> _YOUR TASK_:
Reproduce each line below with no alterations.

> _Saved entries_:
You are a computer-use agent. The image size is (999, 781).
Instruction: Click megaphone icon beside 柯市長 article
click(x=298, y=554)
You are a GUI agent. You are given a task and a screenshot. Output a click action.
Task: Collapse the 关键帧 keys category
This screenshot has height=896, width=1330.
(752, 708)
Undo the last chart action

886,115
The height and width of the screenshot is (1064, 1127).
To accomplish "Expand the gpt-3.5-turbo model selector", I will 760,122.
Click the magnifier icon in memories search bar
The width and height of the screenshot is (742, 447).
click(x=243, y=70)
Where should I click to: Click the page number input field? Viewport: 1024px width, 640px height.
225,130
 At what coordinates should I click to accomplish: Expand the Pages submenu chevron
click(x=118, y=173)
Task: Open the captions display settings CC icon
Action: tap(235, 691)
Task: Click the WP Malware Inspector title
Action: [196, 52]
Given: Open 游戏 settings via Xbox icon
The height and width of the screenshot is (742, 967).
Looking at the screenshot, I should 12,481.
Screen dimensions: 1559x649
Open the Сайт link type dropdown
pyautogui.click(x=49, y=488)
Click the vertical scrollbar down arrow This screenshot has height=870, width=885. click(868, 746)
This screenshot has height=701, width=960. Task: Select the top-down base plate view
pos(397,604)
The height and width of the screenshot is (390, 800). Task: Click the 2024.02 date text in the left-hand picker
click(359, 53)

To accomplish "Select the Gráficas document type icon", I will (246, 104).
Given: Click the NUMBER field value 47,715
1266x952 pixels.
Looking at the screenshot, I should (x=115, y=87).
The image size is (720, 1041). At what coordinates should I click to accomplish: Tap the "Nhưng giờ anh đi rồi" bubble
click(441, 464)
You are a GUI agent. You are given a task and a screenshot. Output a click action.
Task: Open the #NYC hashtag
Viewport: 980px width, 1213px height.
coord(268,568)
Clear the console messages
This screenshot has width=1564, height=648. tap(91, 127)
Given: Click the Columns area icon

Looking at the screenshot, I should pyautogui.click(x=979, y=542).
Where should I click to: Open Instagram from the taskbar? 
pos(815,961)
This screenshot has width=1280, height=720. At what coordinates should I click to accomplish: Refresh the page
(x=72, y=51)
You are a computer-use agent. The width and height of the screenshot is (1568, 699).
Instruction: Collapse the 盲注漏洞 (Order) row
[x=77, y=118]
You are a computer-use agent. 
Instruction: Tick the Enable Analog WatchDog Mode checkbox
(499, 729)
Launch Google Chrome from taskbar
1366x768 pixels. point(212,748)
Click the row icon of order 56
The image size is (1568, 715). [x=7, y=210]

> _TASK ANSWER_:
You are a computer-use agent. The image size is (999, 781).
Instruction: Click megaphone icon beside 柯市長 article
click(x=298, y=554)
You are a GUI agent. You are given a task and a screenshot. Output a click action.
Task: Collapse the 关键帧 keys category
This screenshot has height=896, width=1330.
(752, 708)
Undo the last chart action

886,115
The height and width of the screenshot is (1064, 1127).
To accomplish "Expand the gpt-3.5-turbo model selector", I will 760,122.
Click the magnifier icon in memories search bar
The width and height of the screenshot is (742, 447).
click(x=243, y=70)
Where should I click to: Click the page number input field? Viewport: 1024px width, 640px height.
225,130
 At what coordinates should I click to accomplish: Expand the Pages submenu chevron
click(x=118, y=173)
Task: Open the captions display settings CC icon
Action: tap(235, 691)
Task: Click the WP Malware Inspector title
Action: [196, 52]
Given: Open 游戏 settings via Xbox icon
The height and width of the screenshot is (742, 967).
Looking at the screenshot, I should 12,481.
Screen dimensions: 1559x649
Open the Сайт link type dropdown
pyautogui.click(x=49, y=488)
Click the vertical scrollbar down arrow This screenshot has height=870, width=885. click(868, 746)
This screenshot has height=701, width=960. Task: Select the top-down base plate view
pos(397,604)
The height and width of the screenshot is (390, 800). Task: Click the 2024.02 date text in the left-hand picker
click(359, 53)

To accomplish "Select the Gráficas document type icon", I will (246, 104).
Given: Click the NUMBER field value 47,715
1266x952 pixels.
Looking at the screenshot, I should (x=115, y=87).
The image size is (720, 1041). At what coordinates should I click to accomplish: Tap the "Nhưng giờ anh đi rồi" bubble
click(441, 464)
You are a GUI agent. You are given a task and a screenshot. Output a click action.
Task: Open the #NYC hashtag
Viewport: 980px width, 1213px height.
coord(268,568)
Clear the console messages
This screenshot has width=1564, height=648. tap(91, 127)
Given: Click the Columns area icon

Looking at the screenshot, I should pyautogui.click(x=979, y=542).
Where should I click to: Open Instagram from the taskbar? 
pos(815,961)
This screenshot has width=1280, height=720. At what coordinates should I click to accomplish: Refresh the page
(x=72, y=51)
You are a computer-use agent. The width and height of the screenshot is (1568, 699).
Instruction: Collapse the 盲注漏洞 (Order) row
[x=77, y=118]
You are a computer-use agent. 
Instruction: Tick the Enable Analog WatchDog Mode checkbox
(499, 729)
Launch Google Chrome from taskbar
1366x768 pixels. point(212,748)
Click the row icon of order 56
The image size is (1568, 715). [x=7, y=210]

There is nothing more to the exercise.